New Year's Recipe ~ Garland Eggplant
1.
Choose eggplants with moderate thickness as much as possible.
2.
Use chopsticks to pad the bottom and cut thick slices without cutting the bottom.
3.
Turn over the other side, put chopsticks on the same, bevel 45 degrees, cut thick slices without cutting off.
4.
Hot pot, no oil, low heat.
5.
Press the eggplant firmly with a spoon.
6.
Obviously see the moisture inside the eggplant come out.
7.
Continue to press hard.
8.
Fry for a while without turning over.
9.
It is obvious that the white inside the eggplant has turned yellow.
10.
The beef sauce is poured on the eggplant, and the minced beef is sprinkled on the eggplant. (You can use fish-flavored juice instead, there is a recipe in the hint).
11.
Cover the pot and simmer for about 10 minutes.
12.
The simmered eggplants, soft and soft, are carefully transferred to the plate.
13.
The eggplant is soft, absorbs the soup, and is full of flavor.
Tips:
1. The method of cutting eggplant is the same as that of cucumber, cut into thick slices.

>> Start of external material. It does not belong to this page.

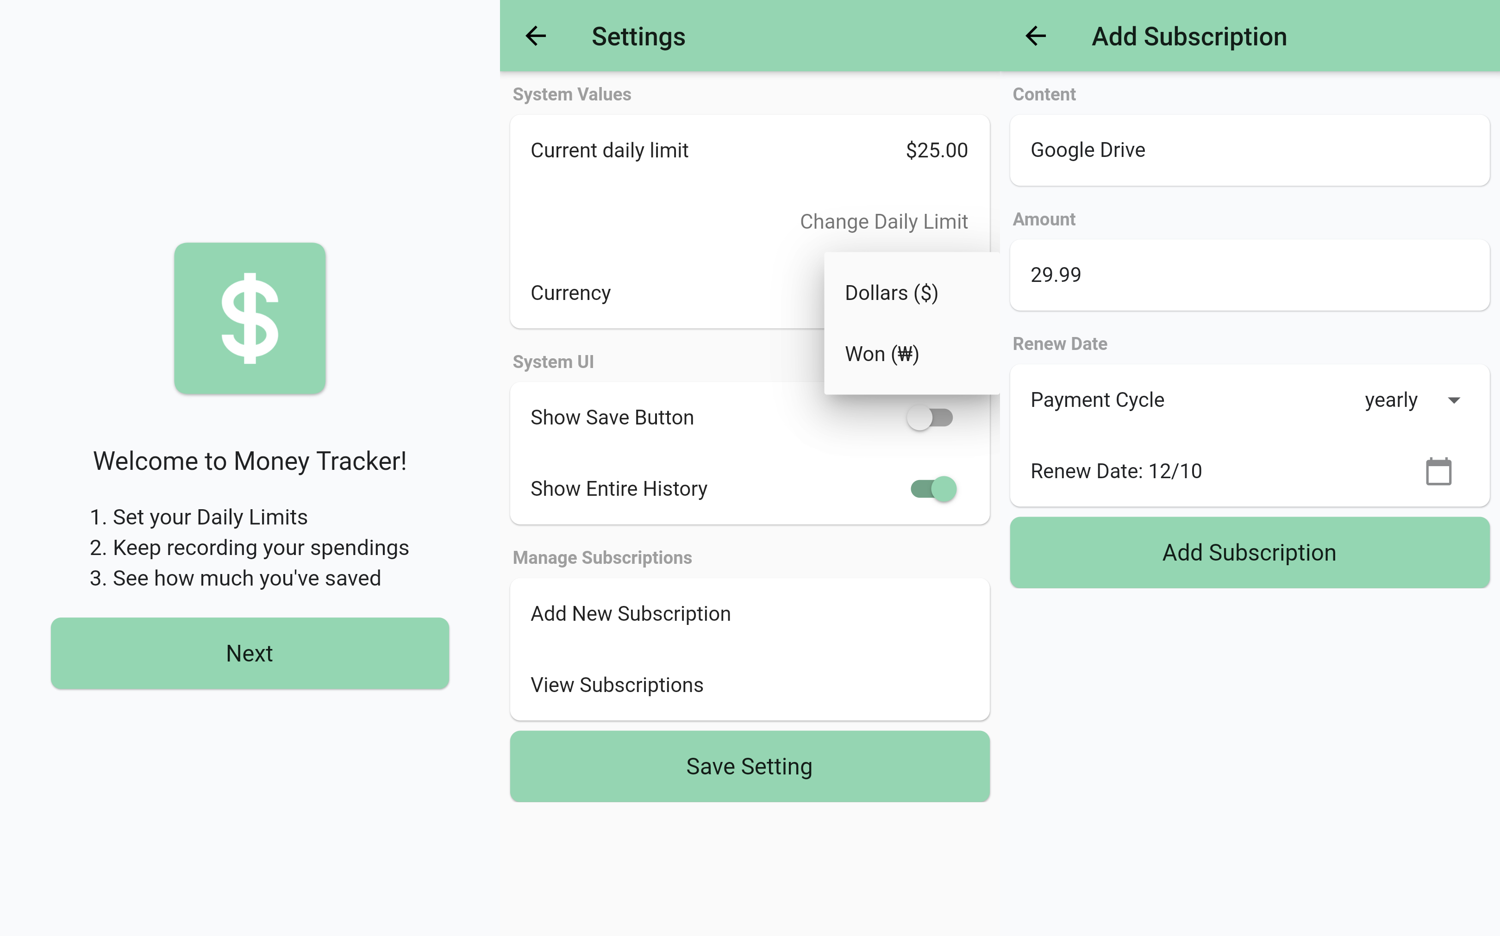The image size is (1500, 936).
Task: Click the Amount field showing 29.99
Action: [1249, 275]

2. To squeeze the moisture of the eggplant, it is necessary to use force to avoid damage to the appearance.
3. There is no beef sauce, you can use fish sauce instead: 4 spoons of vinegar, 3 spoons of sugar, 2 spoons of light soy sauce, 2 spoons of water, 1 spoon of MSG, 1 spoon of dried starch.
4. Steps 5 to 7 are very important and directly affect the taste and taste of eggplant.
5. If you have any questions, please leave a message below the comments to learn and make progress together.